### PROVIDED DATA:
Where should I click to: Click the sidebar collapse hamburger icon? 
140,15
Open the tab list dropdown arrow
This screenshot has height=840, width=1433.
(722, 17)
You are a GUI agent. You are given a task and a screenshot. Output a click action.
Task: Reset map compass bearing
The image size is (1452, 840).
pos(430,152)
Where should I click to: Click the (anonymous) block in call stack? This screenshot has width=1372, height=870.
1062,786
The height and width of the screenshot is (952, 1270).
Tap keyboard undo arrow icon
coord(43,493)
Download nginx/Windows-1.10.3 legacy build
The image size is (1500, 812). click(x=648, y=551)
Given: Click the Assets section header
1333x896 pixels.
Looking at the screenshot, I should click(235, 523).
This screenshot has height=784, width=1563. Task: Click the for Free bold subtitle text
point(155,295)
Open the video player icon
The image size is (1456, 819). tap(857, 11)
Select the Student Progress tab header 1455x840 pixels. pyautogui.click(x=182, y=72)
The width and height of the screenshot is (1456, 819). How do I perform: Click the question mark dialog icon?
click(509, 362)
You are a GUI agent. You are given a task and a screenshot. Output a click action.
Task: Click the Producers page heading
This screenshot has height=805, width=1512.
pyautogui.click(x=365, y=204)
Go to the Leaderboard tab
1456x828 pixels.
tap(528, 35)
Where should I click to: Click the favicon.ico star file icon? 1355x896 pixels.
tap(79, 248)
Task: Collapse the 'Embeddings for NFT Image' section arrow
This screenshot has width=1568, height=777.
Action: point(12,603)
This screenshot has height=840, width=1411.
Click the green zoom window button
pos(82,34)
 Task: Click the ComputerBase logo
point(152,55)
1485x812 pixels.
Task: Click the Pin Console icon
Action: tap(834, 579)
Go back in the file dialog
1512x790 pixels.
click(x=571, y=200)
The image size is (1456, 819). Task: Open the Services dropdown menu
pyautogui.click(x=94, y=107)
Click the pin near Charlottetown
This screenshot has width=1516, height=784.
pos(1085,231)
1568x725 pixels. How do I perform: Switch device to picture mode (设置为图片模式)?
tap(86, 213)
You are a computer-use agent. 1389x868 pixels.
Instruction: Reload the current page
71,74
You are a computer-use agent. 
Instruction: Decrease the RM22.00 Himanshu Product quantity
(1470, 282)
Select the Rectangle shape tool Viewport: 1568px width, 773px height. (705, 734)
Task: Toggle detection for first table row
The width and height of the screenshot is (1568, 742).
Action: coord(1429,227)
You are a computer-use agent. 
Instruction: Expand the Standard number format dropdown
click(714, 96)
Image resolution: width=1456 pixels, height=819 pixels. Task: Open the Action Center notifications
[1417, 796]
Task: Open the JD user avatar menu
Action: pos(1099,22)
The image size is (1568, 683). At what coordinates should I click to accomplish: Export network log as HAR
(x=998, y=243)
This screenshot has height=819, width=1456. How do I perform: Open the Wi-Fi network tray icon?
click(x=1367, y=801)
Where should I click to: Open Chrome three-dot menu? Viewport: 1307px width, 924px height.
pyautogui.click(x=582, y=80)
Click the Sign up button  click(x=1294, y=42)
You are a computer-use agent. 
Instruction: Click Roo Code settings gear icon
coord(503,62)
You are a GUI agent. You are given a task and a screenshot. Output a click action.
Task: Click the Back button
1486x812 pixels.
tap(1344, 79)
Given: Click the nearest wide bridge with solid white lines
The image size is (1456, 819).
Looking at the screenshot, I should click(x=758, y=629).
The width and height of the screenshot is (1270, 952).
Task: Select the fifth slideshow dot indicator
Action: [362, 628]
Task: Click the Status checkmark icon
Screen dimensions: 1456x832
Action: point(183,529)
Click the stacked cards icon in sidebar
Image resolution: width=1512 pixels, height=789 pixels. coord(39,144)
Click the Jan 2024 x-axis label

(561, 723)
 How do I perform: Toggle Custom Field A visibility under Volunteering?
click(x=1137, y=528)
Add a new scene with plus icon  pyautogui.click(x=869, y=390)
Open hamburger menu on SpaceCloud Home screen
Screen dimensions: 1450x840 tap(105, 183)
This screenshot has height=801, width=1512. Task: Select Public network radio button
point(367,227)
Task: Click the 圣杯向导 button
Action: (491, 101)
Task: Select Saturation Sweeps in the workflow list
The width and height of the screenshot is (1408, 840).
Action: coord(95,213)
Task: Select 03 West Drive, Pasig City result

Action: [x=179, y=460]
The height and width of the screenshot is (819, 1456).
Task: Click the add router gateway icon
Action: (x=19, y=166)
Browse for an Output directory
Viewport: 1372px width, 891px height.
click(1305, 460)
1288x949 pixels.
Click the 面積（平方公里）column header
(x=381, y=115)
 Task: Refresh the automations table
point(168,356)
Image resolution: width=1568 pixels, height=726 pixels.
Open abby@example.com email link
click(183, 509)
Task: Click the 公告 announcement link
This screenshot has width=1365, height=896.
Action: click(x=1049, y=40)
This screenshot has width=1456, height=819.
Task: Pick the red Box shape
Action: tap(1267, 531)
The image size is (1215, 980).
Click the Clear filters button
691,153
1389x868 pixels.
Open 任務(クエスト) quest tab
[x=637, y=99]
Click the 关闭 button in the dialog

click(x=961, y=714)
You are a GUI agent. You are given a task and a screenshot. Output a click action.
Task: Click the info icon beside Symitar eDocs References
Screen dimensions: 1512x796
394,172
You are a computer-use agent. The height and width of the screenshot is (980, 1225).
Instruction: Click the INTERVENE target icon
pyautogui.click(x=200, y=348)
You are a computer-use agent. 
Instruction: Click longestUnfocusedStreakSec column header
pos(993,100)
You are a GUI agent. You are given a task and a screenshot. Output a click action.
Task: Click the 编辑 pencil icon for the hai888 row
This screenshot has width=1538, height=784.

### INSTRUCTIONS FOR THE TASK:
Exactly how many lines of the data above hold the word "list"? The number is the whole answer.

### TASK RESULT:
2